Исходные данные -
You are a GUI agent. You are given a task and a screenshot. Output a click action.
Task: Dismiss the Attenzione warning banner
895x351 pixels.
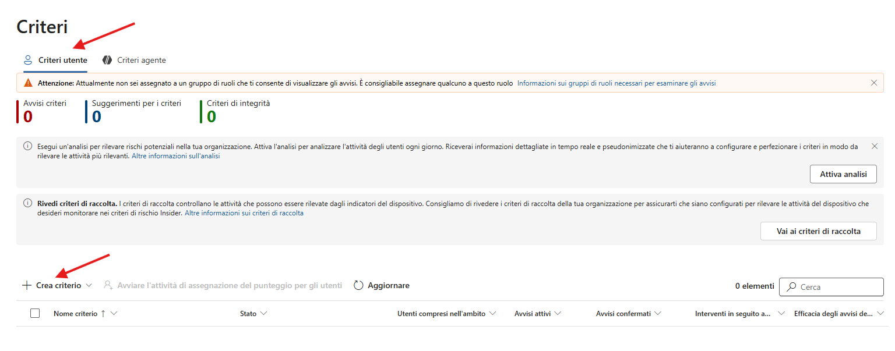tap(873, 83)
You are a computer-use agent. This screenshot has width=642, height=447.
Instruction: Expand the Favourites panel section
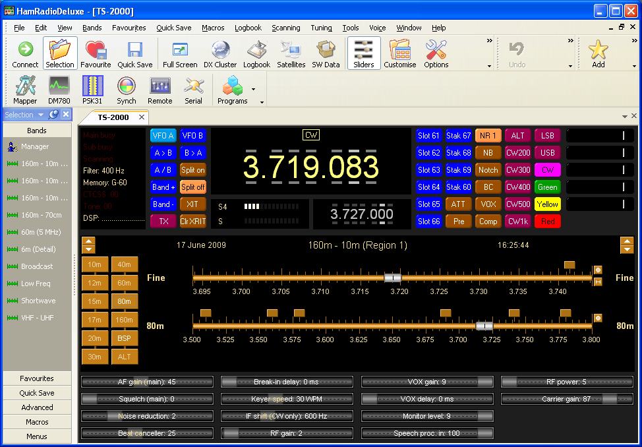coord(37,378)
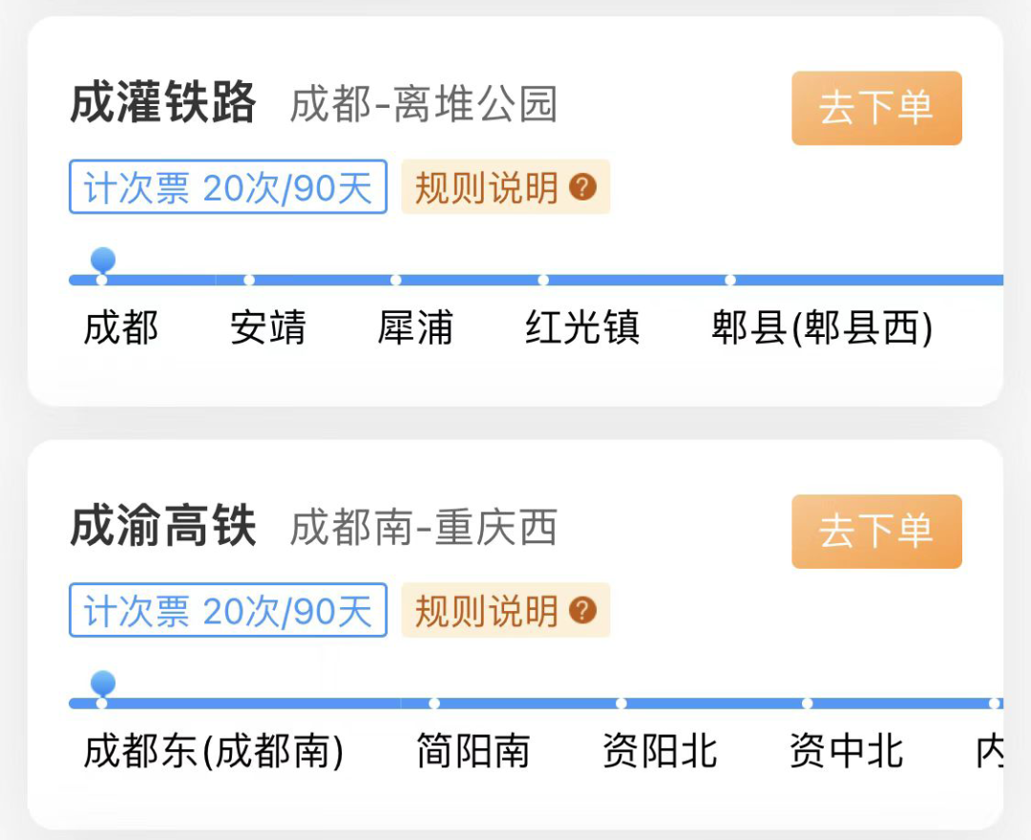
Task: Click blue pin marker above 成都 station
Action: [102, 260]
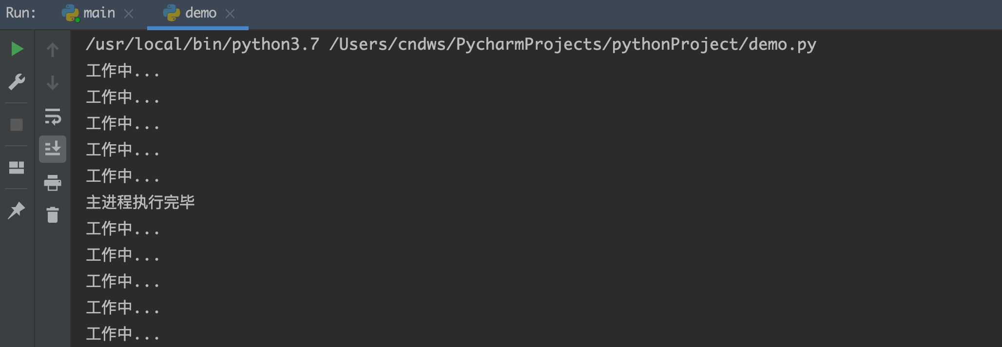Click the Run: panel label
Screen dimensions: 1002x347
(x=21, y=13)
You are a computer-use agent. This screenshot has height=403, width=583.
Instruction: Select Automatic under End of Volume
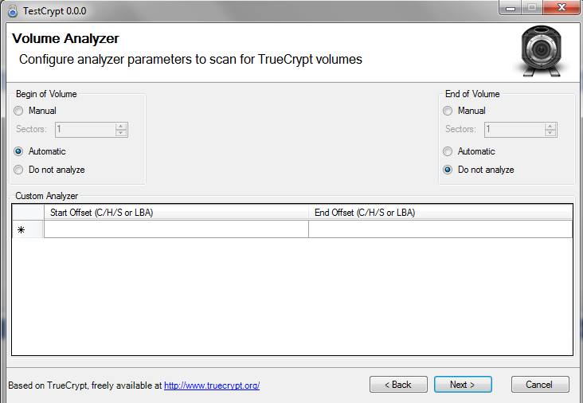click(448, 151)
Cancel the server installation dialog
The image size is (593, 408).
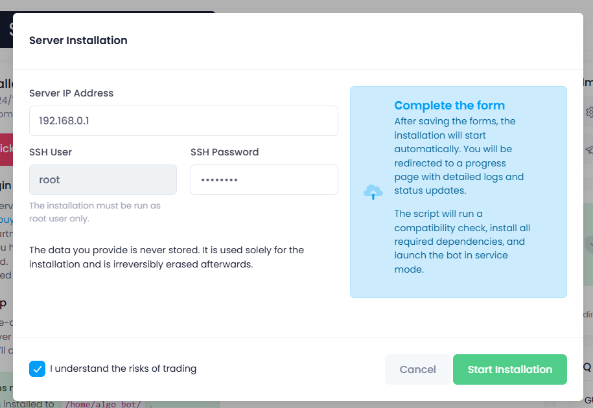click(417, 369)
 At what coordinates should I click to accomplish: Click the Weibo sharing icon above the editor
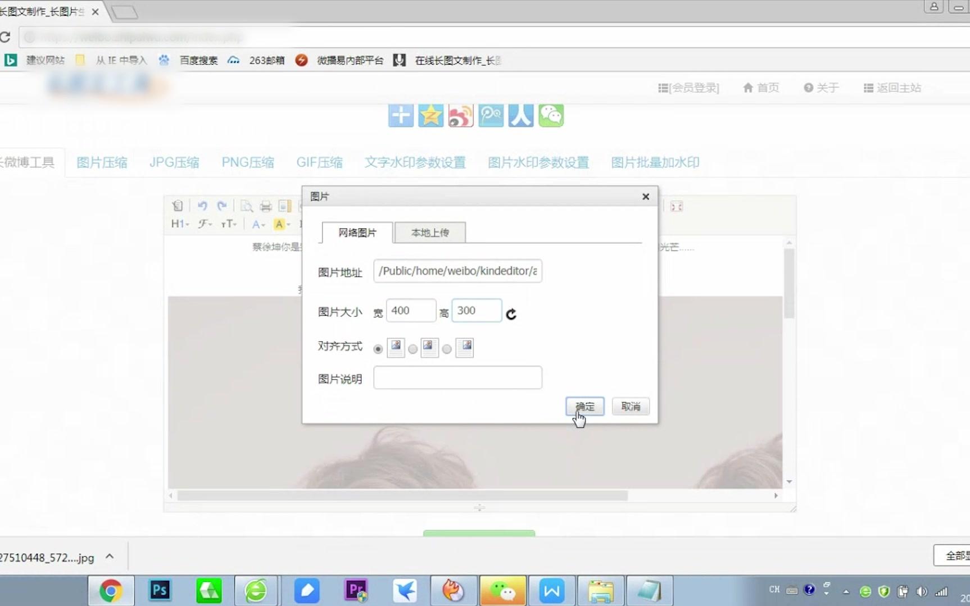click(460, 115)
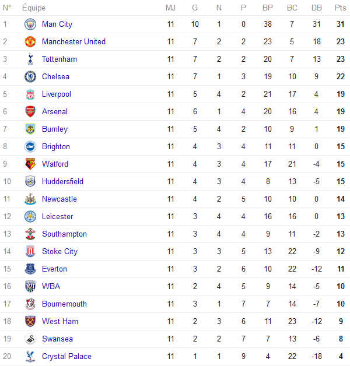Click the Man City club crest
The image size is (350, 366).
pos(30,24)
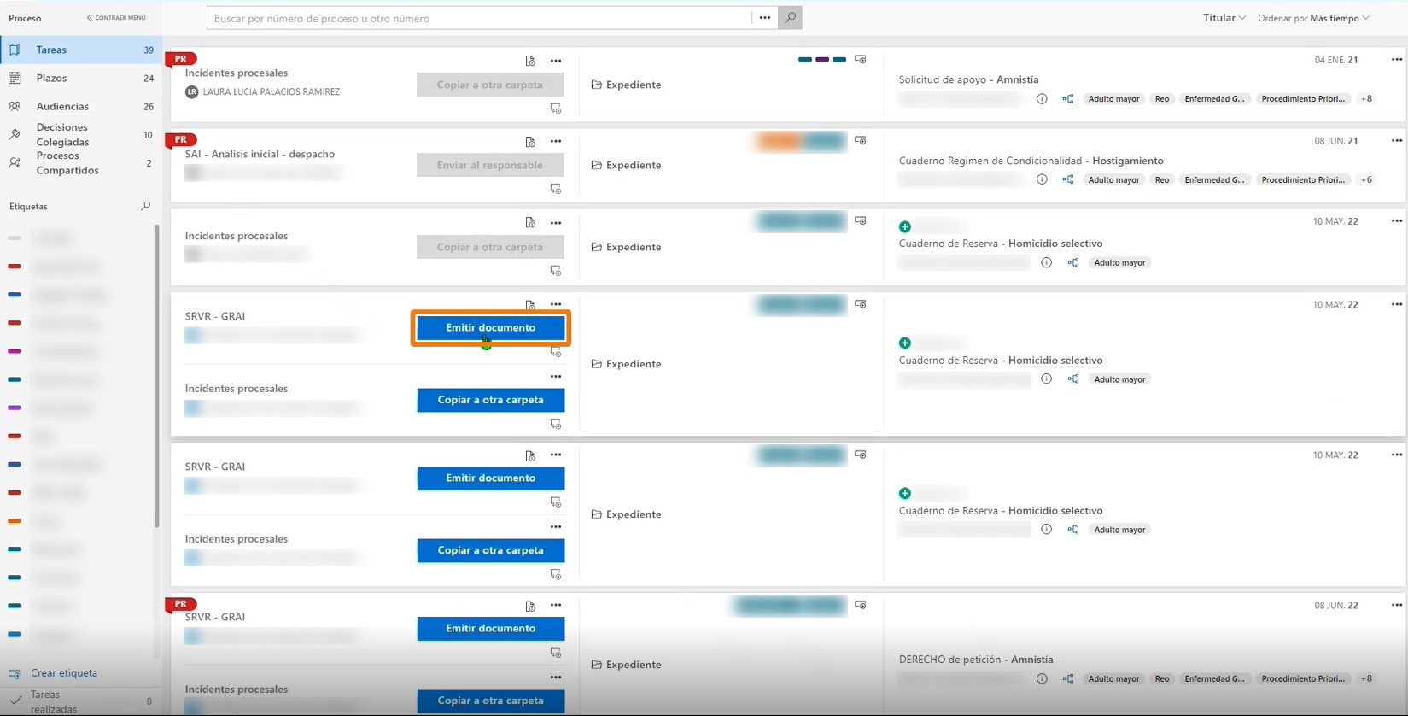Screen dimensions: 1408x716
Task: Click the Expediente folder in the first row
Action: click(x=627, y=85)
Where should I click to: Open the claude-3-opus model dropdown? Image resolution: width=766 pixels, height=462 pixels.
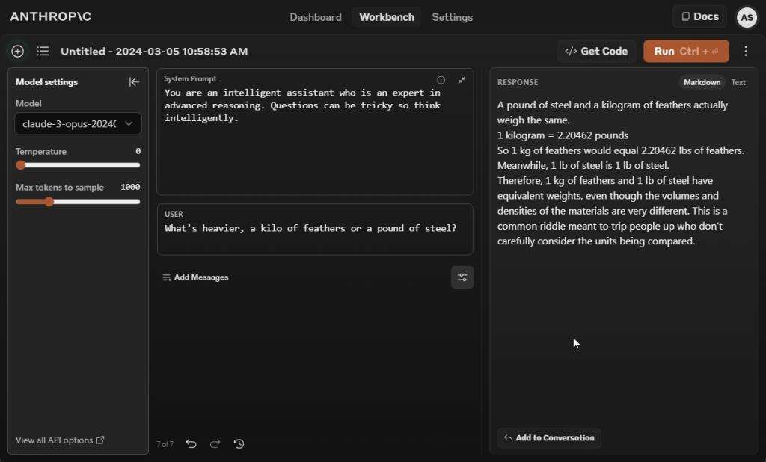78,123
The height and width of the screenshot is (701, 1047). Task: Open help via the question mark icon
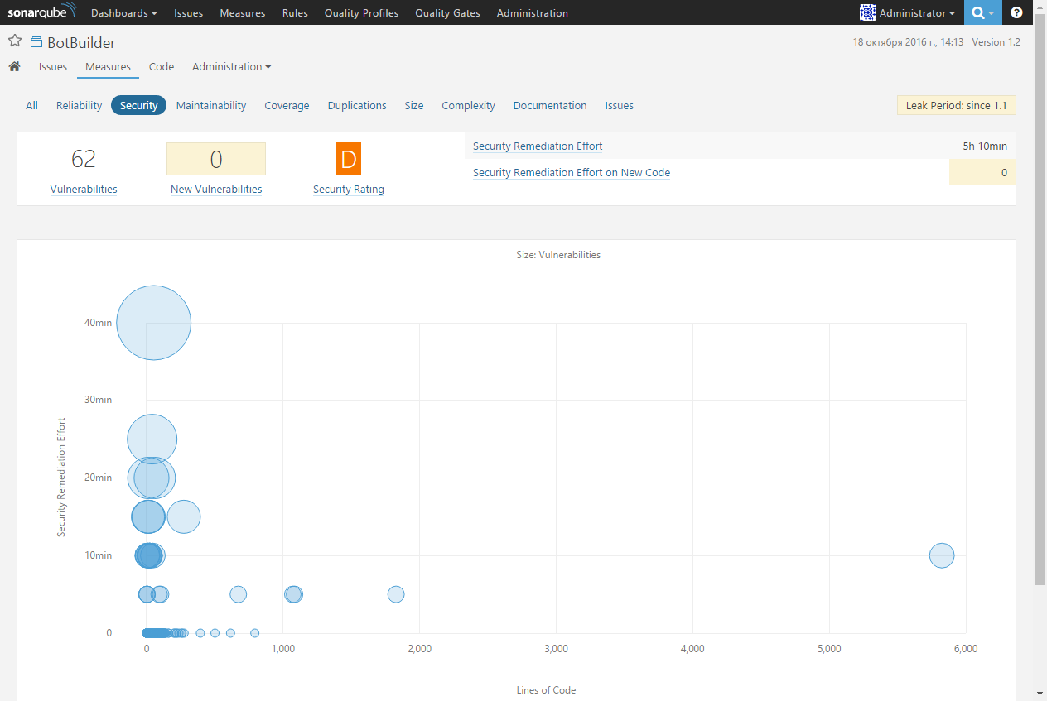point(1016,12)
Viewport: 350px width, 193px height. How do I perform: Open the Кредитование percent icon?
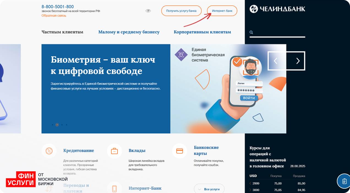[49, 151]
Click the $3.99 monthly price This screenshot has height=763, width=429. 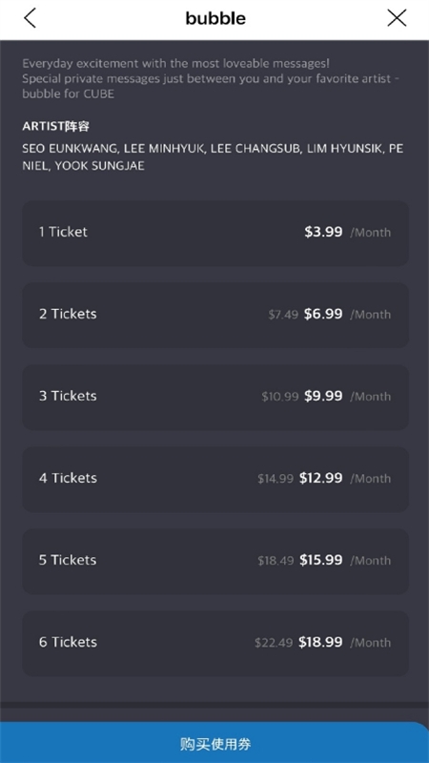323,232
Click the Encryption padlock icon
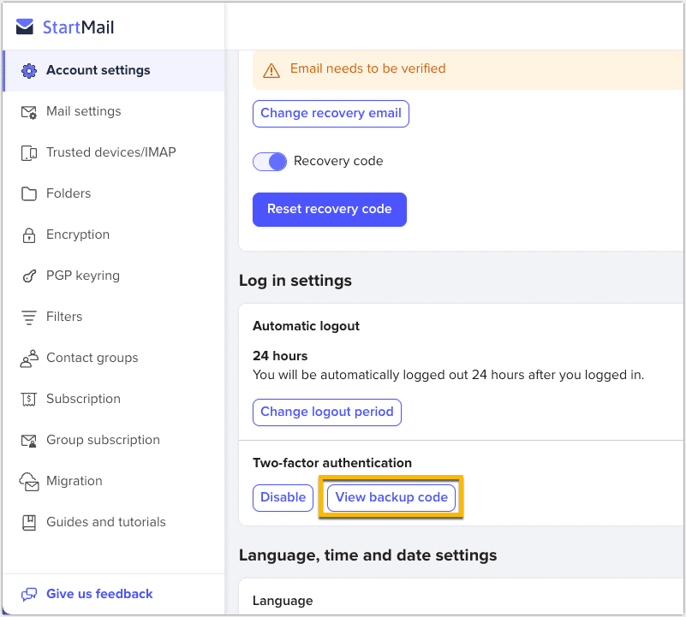The width and height of the screenshot is (686, 617). [29, 235]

Задание - Отредактируйте записи от строки с «has width=642, height=447.» вниз до строки с «click(417, 369)» включительно и приведите их заново, заменив «Instruction» на «Command» и оставив всё остальное без изменений. Изображения в ответ не включайте.

Полный ответ -
You are a computer-use agent. This screenshot has width=642, height=447.
Command: Expand the Favourites panel section
coord(37,378)
Task: Click blue pin marker above 成都 station
Action: [102, 260]
Click the Run: panel label
Screen dimensions: 1002x347
(x=21, y=13)
You are a computer-use agent. This screenshot has height=403, width=583.
Command: Select Automatic under End of Volume
click(448, 151)
Cancel the server installation dialog
The image size is (593, 408).
click(417, 369)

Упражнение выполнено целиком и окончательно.